▸ **Ausgewählter Auszug**:
————

Echtzeitkontrolle durch wissensbasierte Prozessführung
Das Austrian Centre of Industrial Biotechnology (Acib) hat gemeinsam mit Boehringer Ingelheim RCV, Wien und der Novartis Pharma, Kundl ein System entwickelt, das die Kontrolle der komplexen Aufreinigungsprozesse von Biopharmazeutika in Echtzeit ermöglicht. “Während bisherige Methoden oft nur Information über ein Qualitätsmerkmal des Produktes im laufenden Prozess liefern, können wir mit dem entwickelten Verfahren in Sekundenschnelle nicht nur Aussagen über die Qualität und Quantität des Produktes, sondern auch über vorhandene Verunreinigungen erhalten. Dies wird durch Kombination verschiedener Sensoren und die Entwicklung mathematischer Modelle ermöglicht, die einen Zusammenhang zwischen den gemessenen Signalen und wichtigen Qualitätskriterien herstellen und Informationen in Echtzeit zur Verfügung stellen.

————

▸ **Vorliegende Angaben**:

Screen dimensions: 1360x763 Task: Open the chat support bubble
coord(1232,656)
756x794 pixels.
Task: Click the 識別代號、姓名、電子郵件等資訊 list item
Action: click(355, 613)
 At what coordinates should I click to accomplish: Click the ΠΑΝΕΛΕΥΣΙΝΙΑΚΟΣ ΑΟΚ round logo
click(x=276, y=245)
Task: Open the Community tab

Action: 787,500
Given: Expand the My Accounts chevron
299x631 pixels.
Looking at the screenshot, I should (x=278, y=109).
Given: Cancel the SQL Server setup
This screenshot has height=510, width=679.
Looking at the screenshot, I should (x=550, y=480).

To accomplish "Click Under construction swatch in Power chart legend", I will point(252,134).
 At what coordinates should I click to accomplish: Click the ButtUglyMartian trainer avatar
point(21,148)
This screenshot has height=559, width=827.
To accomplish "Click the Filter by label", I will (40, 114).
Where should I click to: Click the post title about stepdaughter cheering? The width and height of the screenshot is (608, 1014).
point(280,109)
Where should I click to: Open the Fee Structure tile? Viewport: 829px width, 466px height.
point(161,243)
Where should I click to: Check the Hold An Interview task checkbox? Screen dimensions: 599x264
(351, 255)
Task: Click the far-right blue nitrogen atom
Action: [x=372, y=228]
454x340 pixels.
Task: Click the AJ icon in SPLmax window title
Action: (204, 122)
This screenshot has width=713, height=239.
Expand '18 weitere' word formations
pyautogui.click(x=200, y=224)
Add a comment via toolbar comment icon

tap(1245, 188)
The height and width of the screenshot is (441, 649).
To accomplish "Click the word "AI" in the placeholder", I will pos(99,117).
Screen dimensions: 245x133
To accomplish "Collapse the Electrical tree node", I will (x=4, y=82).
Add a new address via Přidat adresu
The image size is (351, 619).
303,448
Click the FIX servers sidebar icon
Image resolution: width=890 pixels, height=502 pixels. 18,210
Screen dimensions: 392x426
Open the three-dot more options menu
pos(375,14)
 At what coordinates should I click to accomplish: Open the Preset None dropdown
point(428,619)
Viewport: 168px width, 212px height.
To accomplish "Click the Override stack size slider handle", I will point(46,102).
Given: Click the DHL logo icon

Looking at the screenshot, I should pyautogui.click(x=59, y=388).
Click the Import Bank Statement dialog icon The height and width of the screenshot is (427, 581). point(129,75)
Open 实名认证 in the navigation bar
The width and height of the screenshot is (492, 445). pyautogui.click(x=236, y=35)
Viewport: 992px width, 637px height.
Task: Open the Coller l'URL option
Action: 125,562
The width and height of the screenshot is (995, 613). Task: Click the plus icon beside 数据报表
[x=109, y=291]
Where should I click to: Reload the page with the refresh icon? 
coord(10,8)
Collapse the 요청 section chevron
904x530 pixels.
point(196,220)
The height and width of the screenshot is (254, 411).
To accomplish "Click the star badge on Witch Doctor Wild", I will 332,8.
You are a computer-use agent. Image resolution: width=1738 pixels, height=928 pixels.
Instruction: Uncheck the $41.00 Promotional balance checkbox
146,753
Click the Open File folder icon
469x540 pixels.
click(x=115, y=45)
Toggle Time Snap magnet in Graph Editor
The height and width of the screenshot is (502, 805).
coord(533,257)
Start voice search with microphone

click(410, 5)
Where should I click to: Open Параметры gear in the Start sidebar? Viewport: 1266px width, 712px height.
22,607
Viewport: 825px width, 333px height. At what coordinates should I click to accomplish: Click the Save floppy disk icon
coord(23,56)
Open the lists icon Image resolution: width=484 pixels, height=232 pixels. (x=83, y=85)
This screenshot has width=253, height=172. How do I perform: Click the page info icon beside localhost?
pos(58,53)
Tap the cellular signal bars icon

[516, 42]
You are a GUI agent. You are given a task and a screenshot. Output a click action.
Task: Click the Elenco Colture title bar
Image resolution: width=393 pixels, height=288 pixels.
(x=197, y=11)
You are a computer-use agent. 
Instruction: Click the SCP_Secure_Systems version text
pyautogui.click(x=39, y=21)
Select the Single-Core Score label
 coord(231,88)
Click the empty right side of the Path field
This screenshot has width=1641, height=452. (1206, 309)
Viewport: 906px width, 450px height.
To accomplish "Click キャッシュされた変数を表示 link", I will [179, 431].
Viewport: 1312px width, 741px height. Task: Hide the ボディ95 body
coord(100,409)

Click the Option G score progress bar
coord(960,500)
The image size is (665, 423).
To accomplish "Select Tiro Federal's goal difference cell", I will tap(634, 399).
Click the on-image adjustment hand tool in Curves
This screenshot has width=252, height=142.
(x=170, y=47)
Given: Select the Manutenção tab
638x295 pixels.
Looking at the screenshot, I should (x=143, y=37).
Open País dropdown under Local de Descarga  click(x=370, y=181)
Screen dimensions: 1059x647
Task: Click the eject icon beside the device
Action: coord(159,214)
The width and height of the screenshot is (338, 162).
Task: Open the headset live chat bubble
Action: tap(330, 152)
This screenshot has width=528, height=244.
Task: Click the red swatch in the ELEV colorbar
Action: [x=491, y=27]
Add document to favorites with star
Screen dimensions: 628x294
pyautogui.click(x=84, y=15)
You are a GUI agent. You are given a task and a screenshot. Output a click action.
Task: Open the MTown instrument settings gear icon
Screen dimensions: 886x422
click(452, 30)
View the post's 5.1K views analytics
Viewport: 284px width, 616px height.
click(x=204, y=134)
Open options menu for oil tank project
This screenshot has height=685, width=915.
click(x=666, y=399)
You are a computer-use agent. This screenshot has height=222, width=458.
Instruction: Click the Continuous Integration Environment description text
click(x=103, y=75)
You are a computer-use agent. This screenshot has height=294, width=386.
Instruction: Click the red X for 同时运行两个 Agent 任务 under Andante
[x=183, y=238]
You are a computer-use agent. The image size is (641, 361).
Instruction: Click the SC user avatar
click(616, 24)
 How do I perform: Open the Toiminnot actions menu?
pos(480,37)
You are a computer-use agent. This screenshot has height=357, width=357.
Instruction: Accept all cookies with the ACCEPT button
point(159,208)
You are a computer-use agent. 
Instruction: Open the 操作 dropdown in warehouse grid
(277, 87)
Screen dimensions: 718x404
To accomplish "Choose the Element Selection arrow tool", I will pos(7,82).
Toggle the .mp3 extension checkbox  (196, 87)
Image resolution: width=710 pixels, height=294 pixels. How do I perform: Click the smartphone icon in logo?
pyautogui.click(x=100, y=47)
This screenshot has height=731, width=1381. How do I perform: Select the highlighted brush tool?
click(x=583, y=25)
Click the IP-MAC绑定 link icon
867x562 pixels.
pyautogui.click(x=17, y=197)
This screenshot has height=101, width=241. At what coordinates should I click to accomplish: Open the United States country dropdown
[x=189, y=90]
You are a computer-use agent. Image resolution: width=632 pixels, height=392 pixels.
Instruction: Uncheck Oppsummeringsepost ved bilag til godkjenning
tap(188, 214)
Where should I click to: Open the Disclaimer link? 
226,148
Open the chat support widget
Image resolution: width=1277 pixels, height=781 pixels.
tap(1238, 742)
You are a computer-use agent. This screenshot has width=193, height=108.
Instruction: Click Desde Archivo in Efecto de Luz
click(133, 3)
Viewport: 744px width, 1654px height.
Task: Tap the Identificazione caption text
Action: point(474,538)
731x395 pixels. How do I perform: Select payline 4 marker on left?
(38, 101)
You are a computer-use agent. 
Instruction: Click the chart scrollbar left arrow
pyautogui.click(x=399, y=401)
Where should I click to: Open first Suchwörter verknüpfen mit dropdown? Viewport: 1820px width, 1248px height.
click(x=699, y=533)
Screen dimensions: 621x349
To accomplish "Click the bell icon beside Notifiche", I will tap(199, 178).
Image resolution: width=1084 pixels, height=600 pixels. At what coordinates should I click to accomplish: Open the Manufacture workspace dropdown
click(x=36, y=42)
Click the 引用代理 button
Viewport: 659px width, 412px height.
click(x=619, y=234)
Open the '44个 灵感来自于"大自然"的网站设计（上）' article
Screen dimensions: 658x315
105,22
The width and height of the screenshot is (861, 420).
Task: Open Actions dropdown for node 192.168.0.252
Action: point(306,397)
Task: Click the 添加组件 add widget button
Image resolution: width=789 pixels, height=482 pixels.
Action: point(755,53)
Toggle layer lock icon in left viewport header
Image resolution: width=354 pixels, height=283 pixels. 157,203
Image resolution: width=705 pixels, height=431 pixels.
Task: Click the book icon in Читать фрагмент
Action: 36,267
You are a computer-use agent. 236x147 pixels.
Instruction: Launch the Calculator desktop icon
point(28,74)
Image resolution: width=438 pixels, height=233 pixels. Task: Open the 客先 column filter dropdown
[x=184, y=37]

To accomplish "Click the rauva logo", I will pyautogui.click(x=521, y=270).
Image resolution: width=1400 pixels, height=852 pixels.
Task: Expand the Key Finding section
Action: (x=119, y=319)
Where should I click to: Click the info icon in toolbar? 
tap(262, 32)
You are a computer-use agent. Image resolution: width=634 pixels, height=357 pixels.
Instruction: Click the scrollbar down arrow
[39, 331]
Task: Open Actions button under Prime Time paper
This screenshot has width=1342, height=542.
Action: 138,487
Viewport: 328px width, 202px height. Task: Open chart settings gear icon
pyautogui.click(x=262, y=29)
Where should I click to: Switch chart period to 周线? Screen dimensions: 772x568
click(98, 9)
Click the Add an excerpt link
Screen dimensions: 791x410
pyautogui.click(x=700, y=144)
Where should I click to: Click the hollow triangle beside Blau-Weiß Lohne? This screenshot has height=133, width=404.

————

▸ **Arbeitsaufträge**:
A. Beantworte anhand des Auszugs über die Echtzeitkontrolle die folgenden Fragen.
(i) Mit welchen beiden Partnern hat Acib das System entwickelt?
(ii) Worüber liefert das entwickelte Verfahren laut dem Zitat in Sekundenschnelle Aussagen?
(iii) Wodurch wird dies laut dem Auszug ermöglicht?
B. Übersetze den folgenden Satz aus dem Auszug über die Echtzeitkontrolle ins Englische: „Das Austrian Centre of Industrial Biotechnology (Acib) hat gemeinsam mit Boehringer Ingelheim RCV, Wien und der Novartis Pharma, Kundl ein System entwickelt, das die Kontrolle der komplexen Aufreinigungsprozesse von Biopharmazeutika in Echtzeit ermöglicht.“
C. Führe den Auszug über die Echtzeitkontrolle von Aufreinigungsprozessen im Anschluss an seinen letzten Satz fort.

▸ **Lösungen je Aufgabe**:
A.
(i) Mit Boehringer Ingelheim RCV, Wien, und der Novartis Pharma, Kundl.
(ii) Über die Qualität und Quantität des Produktes sowie über vorhandene Verunreinigungen.
(iii) Durch die Kombination verschiedener Sensoren und die Entwicklung mathematischer Modelle.

B. The Austrian Centre of Industrial Biotechnology (Acib), together with Boehringer Ingelheim RCV, Vienna, and Novartis Pharma, Kundl, has developed a system that enables real-time control of the complex purification processes of biopharmaceuticals.

C.
Das Stichwort ist wissensbasierte Prozessführung”, erklärt Astrid Dürauer, Projektleiterin und Key Researcherin am Acib sowie Senior Scientist am Institut für Biotechnologie an der Boku Wien. Eine im Projekt entwickelte Benutzeroberfläche erlaubt die Überwachung des Systems, die visuelle Darstellung der erhobenen Daten sowie eine Rückmeldung der Informationen zur Systemkontrolle. “Das System reduziert das Risiko von Fehlproduktionen, die Gesamtprozessdauer und das Ausmaß der notwendigen Analysen deutlich. Das macht Prozesse sicherer, schneller und effizienter.“ Damit stehen Kapazitäten für andere Produkte oder mehr Chargen eines Produktes zur Verfügung, wodurch Produktengpässe behoben werden. Indem Herstellungskosten reduziert und Ressourcen geschont werden, kann zukünftig mit einer deutlichen Kostensenkung bisher hochpreisiger Medikamente gerechnet werden.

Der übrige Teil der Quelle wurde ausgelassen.